Светлана вставила в скважину на этом ящике найденный в тайнике ключик, повернула его, и ящик выдвинулся. Не наполовину, как в прошлый раз, а до самого конца.
Внутри ящика лежала изящная зеленая шкатулка.
– Вот она – та самая китайская нефритовая шкатулка, о которой сказано в завещании!
Светлана потянулась было за шкатулкой – но Анна поспешно схватила ее за руку:
– Вспомни Штукина! В этом ящике спрятан капкан!
– Да, ты права… – Светлана огляделась, нашла на столе простой остро заточенный карандаш и ткнула им в открытый ящик.
Ничего не произошло.
Светлана выразительно взглянула на свою сестру, но та все еще была озабочена.
Тогда Светлана взяла каминные щипцы и прихватила ими шкатулку – осторожно, стараясь не повредить хрупкий нефрит.
Она поставила шкатулку на стол и перевела дыхание.
– Ну вот, мы нашли эту шкатулку! Интересно, что в ней?
– Пока не откроем – не узнаем…
Светлана дотронулась до крышки шкатулки – но та была заперта.
Тогда она вставила в крошечную скважину тот же самый золотой ключик, которым отперла ящик…
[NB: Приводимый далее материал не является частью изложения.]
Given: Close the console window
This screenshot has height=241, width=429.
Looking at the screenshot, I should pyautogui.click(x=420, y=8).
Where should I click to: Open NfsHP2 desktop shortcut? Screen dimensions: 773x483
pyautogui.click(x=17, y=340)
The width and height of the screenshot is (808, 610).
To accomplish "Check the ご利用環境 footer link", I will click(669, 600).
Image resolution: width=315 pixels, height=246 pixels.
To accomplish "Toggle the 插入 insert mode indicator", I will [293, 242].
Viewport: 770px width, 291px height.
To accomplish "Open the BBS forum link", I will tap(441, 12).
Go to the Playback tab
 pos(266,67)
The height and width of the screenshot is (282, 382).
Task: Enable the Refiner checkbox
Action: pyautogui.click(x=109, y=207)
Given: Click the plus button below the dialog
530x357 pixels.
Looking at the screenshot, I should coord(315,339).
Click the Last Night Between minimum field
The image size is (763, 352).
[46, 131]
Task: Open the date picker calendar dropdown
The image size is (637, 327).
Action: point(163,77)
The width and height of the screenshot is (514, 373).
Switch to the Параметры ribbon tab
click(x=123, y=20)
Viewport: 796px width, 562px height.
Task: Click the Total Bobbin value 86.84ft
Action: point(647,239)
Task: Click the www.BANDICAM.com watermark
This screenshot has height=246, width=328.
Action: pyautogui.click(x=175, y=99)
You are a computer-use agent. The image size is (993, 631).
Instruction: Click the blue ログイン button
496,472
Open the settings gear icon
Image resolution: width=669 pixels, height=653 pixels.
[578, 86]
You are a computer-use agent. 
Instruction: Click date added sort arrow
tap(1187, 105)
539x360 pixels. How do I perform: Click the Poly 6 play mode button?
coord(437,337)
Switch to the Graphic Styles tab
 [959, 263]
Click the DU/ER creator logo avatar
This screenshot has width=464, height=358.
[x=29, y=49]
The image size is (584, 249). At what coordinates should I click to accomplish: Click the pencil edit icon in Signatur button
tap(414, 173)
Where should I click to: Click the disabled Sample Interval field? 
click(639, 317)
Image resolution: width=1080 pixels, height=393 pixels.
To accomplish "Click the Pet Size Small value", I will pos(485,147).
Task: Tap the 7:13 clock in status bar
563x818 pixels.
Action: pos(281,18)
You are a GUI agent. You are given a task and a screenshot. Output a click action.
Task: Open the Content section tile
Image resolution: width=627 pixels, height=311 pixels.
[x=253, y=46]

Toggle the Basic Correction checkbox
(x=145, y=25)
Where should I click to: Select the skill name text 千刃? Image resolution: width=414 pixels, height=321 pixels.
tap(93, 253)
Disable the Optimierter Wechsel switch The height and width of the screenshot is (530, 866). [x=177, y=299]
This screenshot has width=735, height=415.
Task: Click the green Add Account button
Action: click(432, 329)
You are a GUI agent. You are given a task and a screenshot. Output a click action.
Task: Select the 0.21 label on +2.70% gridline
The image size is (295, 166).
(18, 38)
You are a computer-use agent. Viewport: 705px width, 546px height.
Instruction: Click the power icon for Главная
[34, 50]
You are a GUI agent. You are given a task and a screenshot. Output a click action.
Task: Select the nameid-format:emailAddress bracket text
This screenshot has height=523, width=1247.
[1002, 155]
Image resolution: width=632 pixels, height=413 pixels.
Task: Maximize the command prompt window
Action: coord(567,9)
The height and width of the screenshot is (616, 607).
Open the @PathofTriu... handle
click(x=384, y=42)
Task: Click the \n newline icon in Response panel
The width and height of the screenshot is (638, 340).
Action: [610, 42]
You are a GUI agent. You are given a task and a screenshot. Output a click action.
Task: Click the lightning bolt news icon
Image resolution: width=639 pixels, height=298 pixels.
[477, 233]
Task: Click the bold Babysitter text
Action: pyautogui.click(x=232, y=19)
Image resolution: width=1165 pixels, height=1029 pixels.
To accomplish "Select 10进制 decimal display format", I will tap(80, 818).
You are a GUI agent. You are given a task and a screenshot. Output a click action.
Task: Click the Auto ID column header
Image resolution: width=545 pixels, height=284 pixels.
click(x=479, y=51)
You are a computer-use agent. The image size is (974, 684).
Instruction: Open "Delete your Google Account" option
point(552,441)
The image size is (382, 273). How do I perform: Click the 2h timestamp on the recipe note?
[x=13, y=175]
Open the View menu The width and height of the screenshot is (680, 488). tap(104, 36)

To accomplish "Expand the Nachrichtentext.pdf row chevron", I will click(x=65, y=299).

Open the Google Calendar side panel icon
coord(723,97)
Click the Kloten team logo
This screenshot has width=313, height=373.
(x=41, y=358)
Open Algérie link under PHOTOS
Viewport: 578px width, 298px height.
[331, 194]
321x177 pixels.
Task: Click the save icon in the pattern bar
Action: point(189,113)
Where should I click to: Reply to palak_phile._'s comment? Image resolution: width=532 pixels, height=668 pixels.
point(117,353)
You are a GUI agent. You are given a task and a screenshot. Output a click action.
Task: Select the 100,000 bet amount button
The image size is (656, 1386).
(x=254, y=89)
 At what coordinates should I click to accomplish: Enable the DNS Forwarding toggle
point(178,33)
Ключик и на этот раз подошел.
Шкатулка открылась. Внутри ее лежала удивительно красивая, оправленная в золото камея из двухслойного оникса – женское лицо, вместо волос окутанное клубком извивающихся змей. Лицо было вырезано с удивительным искусством, мастер сумел передать жестокость и коварство изображенной женщины.
– Как красиво! – тихо проговорила Светлана, любуясь камеей.
– Как страшно! – в один голос с ней произнесла Анна. – Сколько в ней жестокости! Это ведь Медуза Горгона, чей взгляд обращал людей в камень!
И вдруг перед ней на мгновение промелькнуло другое лицо – белое, как каррарский мрамор, чуть тронутое нежным румянцем, как весеннее небо утренней зарей.
– Но смотри – в шкатулке еще что-то есть!
Действительно, на дне шкатулки лежал сложенный вчетверо лист плотной глянцевой бумаги.
Светлана достала его, развернула.
Лист был покрыт аккуратным наклонным почерком.